Потом в дверь позвонили.
Мы оба замерли. Я вышел из кухни в прихожую, посмотрел в глазок. На площадке стояла мать. Одна. В светлом плаще и с небольшим бумажным пакетом в руках.
Я обернулся. Люба уже подошла к коридору, остановилась в дверном проёме. Из коридора ей был виден только мой профиль и край двери.
– Открывать? – спросил я.
Она помолчала. Потом сказала:
– Открывай. Только без ковриков и ключей.
Я открыл дверь.
Мать переступила порог не сразу.
– Я ненадолго, – сказала она. – Можно?
– Можно, – ответил я.
Она сняла плащ, сама аккуратно повесила его на свободный крючок. В руках у неё был бумажный пакет, из которого торчал уголок пергамента.
– Я тут пирог купила, – сказала мать и неловко протянула пакет Любе. – Не пекла. Купила. Чтобы… без соревнований.
Люба взяла пакет, не сразу, но взяла.
Мы прошли на кухню. Мать села не во главе стола, как любила раньше, а сбоку, возле холодильника. Посмотрела на миску, на муку у меня на пальцах, на рассыпанный по столу сахар.
– Тесто ставите? – спросила она.
– Ставим, – ответила Люба.
– Ну… – Мать поправила манжет плаща, лежавшего на соседнем стуле. – Если хотите, я могу яблоки почистить. А не хотите – просто посижу.
Никто не бросился её утешать, благодарить, говорить, что всё забыто. Мы слишком хорошо понимали цену поспешному миру.
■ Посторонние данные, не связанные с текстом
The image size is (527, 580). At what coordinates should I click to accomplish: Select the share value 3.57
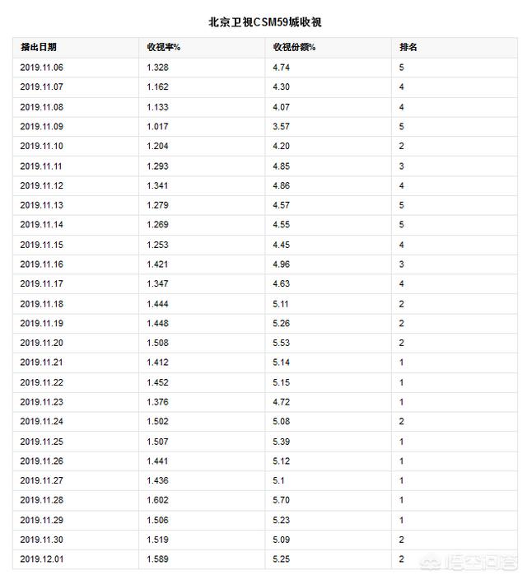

Люба достала из шкафа нож, положила рядом с яблоками и спокойно сказала:
– Почистите. Только тонко. Серёжа толсто снимает.
Мать подняла на неё глаза. Потом на меня. Потом вдруг коротко, почти виновато улыбнулась.
– Это он с детства так.
Я смотрел, как она берёт яблоко, как Люба подвигает ей разделочную доску, как между ними ещё много неловкости, осторожности, недоговорённого, но уже нет того самоуверенного права распоряжаться чужими руками. И впервые за долгое время понял: иногда всё действительно переворачивается от одной тихой фразы. Только переворачивается не стол, не родня и не дом. Переворачивается человек внутри тебя. Тот, который слишком долго называл удобство миром.
На столе лежала длинная яблочная кожура, скручиваясь светлой лентой. Люба месила тесто. Я держал миску, чтобы не скользила. Мать чистила второе яблоко медленнее, чем обычно, стараясь не прорезать глубоко.
И в этой новой, осторожной тишине было куда больше надежды, чем во всех наших прежних шумных семейных обедах.